Directions:
Return each line of the entries that holds the string "computer".

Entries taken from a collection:
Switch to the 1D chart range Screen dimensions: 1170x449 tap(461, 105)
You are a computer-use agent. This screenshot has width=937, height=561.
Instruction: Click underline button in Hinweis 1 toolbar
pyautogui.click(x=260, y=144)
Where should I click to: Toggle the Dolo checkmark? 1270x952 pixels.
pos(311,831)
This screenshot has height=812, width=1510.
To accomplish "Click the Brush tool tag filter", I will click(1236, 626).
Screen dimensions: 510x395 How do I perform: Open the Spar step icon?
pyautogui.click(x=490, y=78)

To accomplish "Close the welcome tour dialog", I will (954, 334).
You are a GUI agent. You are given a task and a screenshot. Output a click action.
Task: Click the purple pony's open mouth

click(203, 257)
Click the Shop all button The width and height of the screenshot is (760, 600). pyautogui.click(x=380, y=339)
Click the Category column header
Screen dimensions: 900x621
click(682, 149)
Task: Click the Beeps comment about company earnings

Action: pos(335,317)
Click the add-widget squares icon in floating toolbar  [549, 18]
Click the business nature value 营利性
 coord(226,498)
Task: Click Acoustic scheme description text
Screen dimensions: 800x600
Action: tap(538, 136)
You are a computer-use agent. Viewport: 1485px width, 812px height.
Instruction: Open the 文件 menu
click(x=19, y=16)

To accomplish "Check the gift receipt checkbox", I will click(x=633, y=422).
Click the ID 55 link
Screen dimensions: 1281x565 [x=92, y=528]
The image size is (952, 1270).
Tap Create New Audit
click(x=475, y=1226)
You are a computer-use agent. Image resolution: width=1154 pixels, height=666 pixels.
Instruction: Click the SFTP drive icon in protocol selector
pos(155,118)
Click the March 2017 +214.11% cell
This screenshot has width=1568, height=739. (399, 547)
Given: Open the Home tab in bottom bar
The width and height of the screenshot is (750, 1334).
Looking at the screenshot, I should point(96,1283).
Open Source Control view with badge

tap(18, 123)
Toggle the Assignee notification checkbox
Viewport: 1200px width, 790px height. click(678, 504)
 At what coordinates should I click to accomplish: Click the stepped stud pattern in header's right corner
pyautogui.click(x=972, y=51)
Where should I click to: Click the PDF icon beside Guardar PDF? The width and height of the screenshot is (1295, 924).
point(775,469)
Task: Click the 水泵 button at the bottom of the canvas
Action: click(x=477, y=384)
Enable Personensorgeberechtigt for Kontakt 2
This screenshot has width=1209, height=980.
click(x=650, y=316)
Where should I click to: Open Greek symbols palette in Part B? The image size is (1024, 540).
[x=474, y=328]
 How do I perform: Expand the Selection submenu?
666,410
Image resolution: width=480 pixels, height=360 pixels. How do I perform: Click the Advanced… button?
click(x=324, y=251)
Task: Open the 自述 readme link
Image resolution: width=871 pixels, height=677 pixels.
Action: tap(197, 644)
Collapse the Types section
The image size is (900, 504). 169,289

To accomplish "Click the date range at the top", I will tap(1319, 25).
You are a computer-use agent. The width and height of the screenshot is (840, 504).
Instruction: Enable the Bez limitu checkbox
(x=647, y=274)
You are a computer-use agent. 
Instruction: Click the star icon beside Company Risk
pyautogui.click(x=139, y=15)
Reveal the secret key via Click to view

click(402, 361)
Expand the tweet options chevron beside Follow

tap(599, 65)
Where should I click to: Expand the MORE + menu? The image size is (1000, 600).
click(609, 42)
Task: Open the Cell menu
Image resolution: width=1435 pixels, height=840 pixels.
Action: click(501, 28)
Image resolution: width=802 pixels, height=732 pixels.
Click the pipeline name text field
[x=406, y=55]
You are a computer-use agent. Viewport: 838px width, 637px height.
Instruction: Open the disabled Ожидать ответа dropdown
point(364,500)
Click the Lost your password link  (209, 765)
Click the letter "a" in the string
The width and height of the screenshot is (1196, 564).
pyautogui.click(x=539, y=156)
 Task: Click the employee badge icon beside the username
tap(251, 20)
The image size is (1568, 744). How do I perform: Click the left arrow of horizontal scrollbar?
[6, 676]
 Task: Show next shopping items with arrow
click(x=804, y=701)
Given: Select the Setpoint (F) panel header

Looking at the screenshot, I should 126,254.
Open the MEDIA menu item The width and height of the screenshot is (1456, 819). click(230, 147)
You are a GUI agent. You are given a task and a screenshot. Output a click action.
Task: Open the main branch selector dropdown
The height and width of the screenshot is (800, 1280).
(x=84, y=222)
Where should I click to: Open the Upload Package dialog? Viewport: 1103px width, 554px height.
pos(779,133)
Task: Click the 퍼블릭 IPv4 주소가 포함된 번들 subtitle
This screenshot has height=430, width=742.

Answer area:
You are a computer-use agent. This screenshot has width=937, height=561.
You are a computer-use agent. Viewport: 1485px width, 812px height.
You are a computer-use agent. Image resolution: width=1154 pixels, height=666 pixels.
You are a computer-use agent. The width and height of the screenshot is (840, 504).
You are a computer-use agent. 
You are a computer-use agent. Viewport: 838px width, 637px height.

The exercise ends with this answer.